In 2009, the Washington state legislature enacted legislation requiring schools to develop head injury and concussion protocols (“the Lystedt Law”), which creates a private right of action according to the Washington Supreme Court. A high school athlete died as a result of complications following a hard hit to the head by another player during a football game. The boy’s parents alleged that the coach’s grossly negligent or reckless actions subsequent to the hit contributed to their son’s death. In regard to the parents’ common law negligence claim, the court ruled that an implied right of action arose from the Lystedt Law, which encompasses three duties: 1) school districts are required to create and distribute to coaches, youth athletes and parents, a head injury and concussion sheet that must be signed by athletes and their parents; 2) a youth athlete suspected of having suffered a concussion must be immediately removed from play; and, 3) a youth athlete who sustains a concussion may not return to play without written clearance by a medical provider. The court also ruled that the Lystadt Law requires coaches to monitor athletes for signs of concussions and remove athletes from player when those signs are present. Finally, the court found that while a volunteer coach was entitled to limited immunity for negligent conduct, such immunity did not extend to the coach’s alleged gross or reckless conduct. Swank v. Valley Christian School, 398 P.3d 1108, 1113 (Wash. 2017)

No constitutional right

The Third Circuit ruled that a Pennsylvania public high school football head coach is immune from §1983 civil rights liability for a player's aggravated brain injury because there was no clearly established constitutional right "to be free from deliberate exposure to a traumatic brain injury after exhibiting signs of a concussion in the context of a violent contact sport" in November 2011 when he was permitted by the coach to return to play despite showing signs of a concussion.
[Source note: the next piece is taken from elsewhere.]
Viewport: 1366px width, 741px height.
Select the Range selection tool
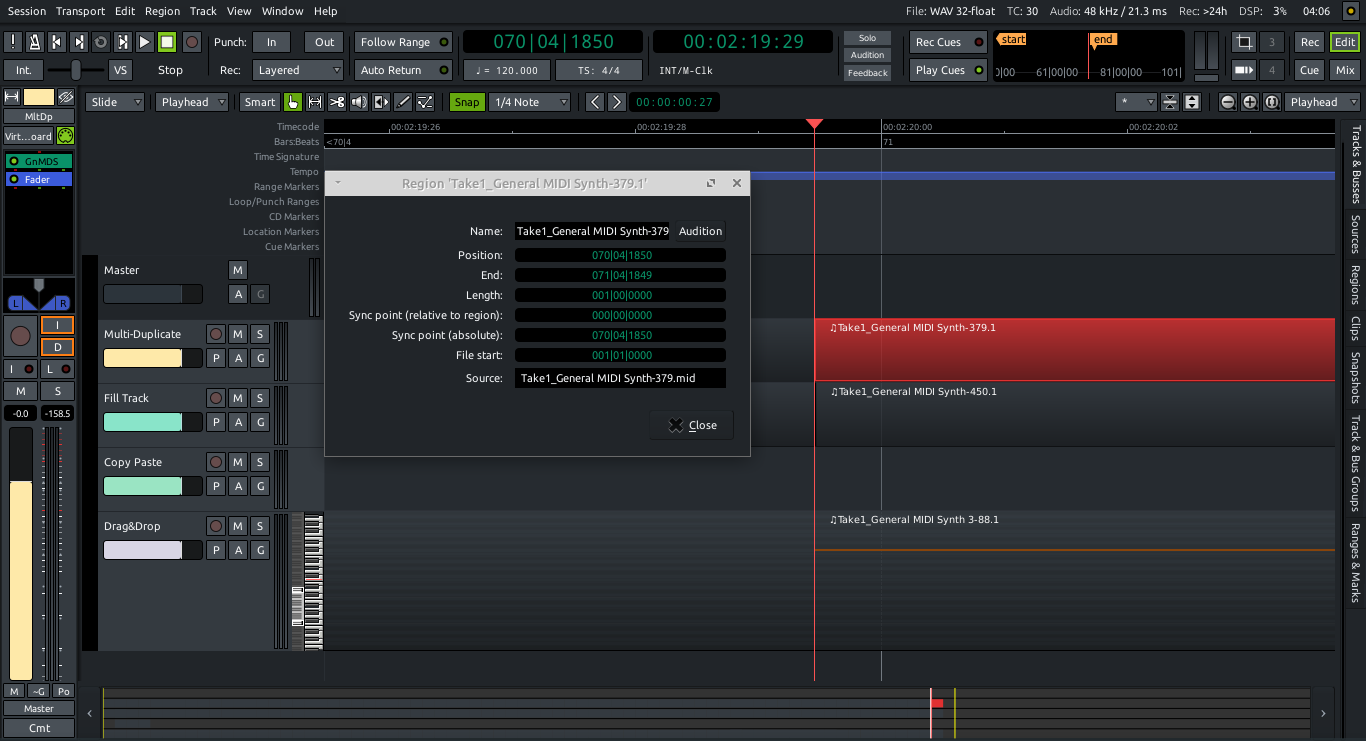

However, this right apparently now exists because the court found evidence that a jury could find the injury was foreseeable, that the coach showed “deliberate indifference” to the risk of aggravated injury when he returned the player to practice before medical evaluation, and that the coach “took an affirmative act” that him more vulnerable to a dangerous health risk. Mann v. Palmerton Area School Dist., 872 F.3d 165 (3d Cir. 2017).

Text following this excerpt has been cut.